# Start of Supplied material

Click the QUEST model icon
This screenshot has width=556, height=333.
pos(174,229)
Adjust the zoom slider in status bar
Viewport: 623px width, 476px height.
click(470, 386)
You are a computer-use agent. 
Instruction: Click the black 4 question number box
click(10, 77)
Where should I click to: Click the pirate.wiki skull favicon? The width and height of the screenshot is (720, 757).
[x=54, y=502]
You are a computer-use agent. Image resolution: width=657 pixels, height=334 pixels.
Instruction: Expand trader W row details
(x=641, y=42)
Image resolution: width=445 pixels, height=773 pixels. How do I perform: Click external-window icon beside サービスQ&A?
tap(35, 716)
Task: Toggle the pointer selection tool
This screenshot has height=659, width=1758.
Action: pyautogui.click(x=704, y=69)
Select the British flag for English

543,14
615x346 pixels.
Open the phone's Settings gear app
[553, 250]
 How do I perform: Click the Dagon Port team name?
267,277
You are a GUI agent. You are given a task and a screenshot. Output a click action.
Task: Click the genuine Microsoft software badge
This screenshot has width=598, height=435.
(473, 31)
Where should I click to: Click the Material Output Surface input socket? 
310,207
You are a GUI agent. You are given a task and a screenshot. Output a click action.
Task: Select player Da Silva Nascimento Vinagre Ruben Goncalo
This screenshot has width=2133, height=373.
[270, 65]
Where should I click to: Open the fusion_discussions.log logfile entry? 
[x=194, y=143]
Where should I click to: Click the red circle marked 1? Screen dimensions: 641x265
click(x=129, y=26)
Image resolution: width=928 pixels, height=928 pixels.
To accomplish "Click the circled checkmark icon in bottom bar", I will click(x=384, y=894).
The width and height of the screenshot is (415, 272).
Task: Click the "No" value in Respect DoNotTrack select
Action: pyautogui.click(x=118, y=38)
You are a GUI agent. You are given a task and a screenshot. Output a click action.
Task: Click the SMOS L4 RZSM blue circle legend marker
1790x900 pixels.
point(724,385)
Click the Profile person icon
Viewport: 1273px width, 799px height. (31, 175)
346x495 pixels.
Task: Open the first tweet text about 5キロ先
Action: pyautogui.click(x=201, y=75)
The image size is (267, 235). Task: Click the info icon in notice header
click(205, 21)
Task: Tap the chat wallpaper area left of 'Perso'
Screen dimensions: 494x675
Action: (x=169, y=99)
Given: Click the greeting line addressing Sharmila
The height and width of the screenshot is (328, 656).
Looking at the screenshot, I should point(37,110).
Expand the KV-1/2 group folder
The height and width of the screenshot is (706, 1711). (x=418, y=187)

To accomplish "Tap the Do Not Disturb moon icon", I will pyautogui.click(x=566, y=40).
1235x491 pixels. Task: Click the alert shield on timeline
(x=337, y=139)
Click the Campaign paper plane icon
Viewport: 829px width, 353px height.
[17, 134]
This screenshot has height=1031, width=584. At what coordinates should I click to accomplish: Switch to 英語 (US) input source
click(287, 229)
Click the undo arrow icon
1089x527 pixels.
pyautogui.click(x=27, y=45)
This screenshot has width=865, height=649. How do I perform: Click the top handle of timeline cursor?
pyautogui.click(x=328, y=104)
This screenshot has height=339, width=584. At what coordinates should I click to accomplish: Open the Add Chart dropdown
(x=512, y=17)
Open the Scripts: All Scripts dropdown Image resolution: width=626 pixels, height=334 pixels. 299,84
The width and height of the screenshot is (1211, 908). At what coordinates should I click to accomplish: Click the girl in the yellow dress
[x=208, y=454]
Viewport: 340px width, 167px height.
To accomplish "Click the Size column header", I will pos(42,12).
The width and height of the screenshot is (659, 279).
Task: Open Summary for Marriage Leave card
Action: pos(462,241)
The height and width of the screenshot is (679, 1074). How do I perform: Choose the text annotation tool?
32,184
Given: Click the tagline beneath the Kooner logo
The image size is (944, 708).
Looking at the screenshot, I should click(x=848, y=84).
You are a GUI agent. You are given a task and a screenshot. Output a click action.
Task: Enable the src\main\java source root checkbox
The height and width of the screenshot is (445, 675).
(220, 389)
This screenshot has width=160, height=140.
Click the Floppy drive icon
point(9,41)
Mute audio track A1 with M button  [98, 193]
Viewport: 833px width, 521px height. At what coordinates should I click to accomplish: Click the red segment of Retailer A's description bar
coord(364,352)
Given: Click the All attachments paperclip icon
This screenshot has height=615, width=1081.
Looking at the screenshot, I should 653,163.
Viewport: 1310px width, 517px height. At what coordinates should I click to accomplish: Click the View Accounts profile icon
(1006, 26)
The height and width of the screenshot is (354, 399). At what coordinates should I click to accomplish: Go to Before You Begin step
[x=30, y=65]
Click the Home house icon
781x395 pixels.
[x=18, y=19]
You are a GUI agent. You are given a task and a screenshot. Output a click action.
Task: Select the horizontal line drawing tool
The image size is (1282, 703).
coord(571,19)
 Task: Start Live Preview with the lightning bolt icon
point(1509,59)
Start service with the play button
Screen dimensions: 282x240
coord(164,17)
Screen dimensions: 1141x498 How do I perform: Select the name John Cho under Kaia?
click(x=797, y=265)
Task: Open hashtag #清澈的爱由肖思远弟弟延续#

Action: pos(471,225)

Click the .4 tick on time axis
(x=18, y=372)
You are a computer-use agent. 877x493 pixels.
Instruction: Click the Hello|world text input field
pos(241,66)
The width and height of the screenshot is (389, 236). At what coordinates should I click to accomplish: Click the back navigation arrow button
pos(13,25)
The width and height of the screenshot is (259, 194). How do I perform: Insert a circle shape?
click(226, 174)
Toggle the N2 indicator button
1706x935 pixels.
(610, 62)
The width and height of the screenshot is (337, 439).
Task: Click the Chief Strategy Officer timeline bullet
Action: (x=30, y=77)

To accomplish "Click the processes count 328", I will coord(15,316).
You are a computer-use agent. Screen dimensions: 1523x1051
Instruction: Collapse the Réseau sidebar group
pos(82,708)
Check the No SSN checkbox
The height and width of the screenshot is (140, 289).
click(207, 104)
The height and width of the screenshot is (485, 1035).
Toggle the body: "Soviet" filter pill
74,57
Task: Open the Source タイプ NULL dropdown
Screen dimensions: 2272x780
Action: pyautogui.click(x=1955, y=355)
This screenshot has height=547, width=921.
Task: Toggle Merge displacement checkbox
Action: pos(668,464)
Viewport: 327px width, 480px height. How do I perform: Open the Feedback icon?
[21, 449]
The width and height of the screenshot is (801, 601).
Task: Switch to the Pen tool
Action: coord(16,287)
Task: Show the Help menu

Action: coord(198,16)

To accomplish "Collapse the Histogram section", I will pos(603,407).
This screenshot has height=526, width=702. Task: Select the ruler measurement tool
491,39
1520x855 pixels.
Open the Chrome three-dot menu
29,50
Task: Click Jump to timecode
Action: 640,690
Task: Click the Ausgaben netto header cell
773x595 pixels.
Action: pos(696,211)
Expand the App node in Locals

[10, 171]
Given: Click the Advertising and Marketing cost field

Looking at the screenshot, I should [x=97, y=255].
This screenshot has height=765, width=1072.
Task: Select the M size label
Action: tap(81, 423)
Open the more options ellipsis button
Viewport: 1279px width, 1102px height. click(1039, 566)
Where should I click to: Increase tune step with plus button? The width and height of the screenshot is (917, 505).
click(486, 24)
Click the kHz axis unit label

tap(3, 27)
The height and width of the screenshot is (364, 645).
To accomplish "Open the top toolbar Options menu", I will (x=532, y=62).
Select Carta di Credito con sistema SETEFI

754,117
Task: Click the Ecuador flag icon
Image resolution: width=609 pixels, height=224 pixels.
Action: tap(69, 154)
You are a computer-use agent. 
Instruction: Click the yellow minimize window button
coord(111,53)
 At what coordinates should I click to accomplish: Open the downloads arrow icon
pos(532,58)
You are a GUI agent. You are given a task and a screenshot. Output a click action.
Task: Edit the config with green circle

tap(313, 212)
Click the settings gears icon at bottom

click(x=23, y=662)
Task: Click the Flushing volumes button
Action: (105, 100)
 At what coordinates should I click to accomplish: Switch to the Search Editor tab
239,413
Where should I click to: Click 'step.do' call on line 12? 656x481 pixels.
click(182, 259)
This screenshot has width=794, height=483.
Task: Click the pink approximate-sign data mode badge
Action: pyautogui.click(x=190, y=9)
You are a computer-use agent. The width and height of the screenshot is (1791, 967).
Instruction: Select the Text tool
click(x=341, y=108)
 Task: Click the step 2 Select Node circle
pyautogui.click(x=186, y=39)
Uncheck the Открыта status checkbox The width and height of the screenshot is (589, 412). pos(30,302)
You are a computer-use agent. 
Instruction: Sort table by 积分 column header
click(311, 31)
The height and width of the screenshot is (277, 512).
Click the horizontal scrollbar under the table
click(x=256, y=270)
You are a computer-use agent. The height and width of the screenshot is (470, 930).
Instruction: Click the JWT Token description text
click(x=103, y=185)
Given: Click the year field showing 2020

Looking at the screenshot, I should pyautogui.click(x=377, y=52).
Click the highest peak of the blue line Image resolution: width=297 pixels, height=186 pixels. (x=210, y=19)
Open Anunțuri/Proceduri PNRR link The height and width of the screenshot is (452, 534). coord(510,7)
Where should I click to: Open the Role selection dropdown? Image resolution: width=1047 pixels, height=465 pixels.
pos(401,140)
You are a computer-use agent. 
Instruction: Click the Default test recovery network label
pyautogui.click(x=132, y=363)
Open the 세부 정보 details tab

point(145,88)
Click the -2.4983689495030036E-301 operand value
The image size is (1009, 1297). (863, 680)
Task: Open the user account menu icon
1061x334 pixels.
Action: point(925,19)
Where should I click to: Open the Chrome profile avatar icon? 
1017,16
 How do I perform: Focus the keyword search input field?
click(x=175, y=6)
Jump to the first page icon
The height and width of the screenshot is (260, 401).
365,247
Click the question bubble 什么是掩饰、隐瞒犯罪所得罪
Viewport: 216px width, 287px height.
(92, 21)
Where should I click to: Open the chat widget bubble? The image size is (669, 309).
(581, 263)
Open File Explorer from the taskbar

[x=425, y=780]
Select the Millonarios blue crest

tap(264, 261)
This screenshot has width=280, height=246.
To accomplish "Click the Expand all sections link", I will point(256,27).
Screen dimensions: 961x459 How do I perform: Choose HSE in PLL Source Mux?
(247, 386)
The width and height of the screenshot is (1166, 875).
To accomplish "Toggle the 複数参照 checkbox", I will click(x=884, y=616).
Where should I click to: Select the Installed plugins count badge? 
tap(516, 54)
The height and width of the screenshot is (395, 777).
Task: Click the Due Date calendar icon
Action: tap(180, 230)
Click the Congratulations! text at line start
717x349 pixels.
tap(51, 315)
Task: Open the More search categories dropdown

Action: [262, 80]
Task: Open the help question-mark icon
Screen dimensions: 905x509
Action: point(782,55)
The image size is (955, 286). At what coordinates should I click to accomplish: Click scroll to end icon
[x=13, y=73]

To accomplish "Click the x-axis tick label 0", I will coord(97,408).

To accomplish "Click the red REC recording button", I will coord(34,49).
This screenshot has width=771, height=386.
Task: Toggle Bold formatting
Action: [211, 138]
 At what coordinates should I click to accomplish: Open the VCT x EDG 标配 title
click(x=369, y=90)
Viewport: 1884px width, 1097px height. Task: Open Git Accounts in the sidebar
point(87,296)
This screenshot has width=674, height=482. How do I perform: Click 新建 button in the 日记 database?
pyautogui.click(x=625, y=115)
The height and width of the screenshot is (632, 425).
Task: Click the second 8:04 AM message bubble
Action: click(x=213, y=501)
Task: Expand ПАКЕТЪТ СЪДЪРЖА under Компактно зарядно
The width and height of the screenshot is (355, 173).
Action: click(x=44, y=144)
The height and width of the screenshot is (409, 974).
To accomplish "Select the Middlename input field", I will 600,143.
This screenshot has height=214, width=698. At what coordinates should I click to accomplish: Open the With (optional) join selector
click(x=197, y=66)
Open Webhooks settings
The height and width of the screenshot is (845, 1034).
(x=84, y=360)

# End of Supplied material

● **Exercise instructions**
Count the lines in the data above that contain the string "Chrome", and reply with the number alone.

● **The response**
2